**Your assignment**
Transcribed word for word, the lines below from the one with "Click the compass icon for 政府信息公开指南" through the last line of the records form the answer; no picture is to be included.

Top of Provided records

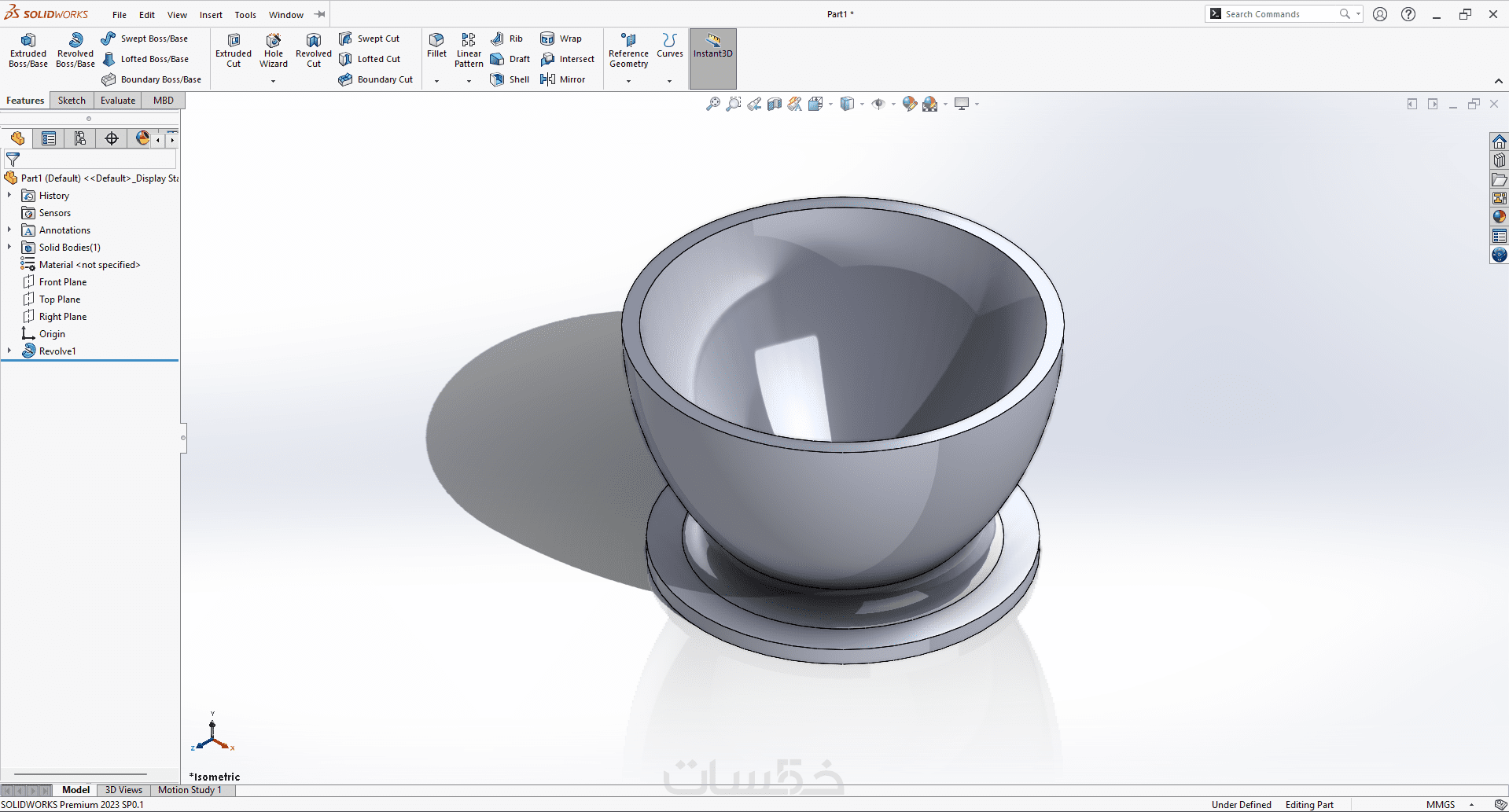Click the Edit Appearance icon
This screenshot has width=1509, height=812.
(910, 104)
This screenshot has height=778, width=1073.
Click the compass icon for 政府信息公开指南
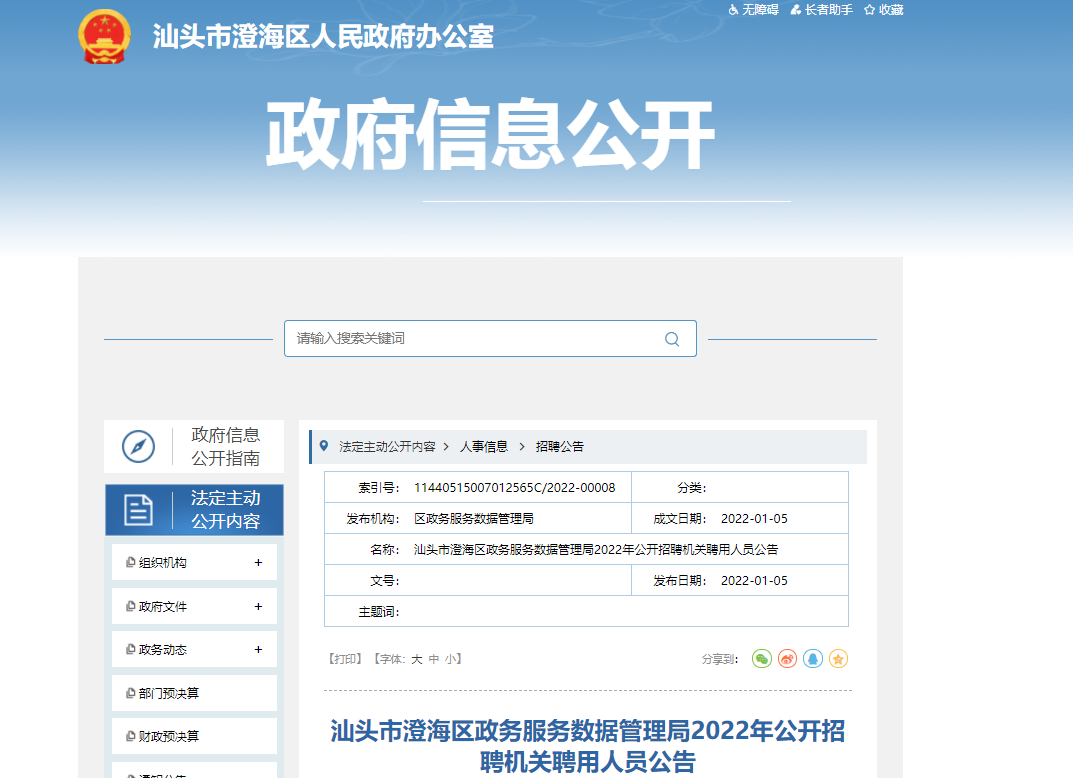138,446
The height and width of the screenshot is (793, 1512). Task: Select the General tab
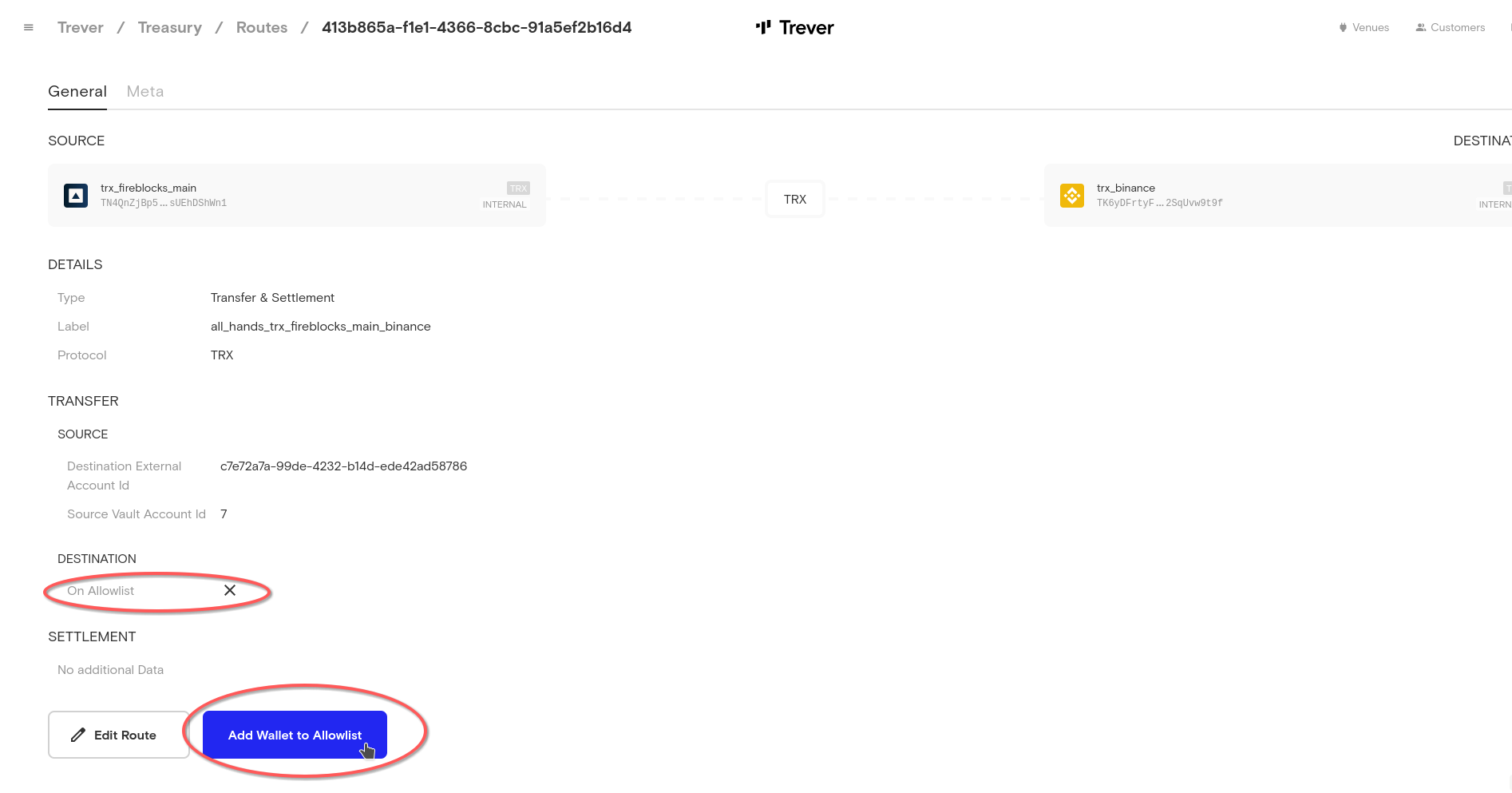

Bottom of Provided records

**Exercise solution**
Click the compass icon for 政府信息公开指南
138,446
The height and width of the screenshot is (793, 1512). Task: Select the General tab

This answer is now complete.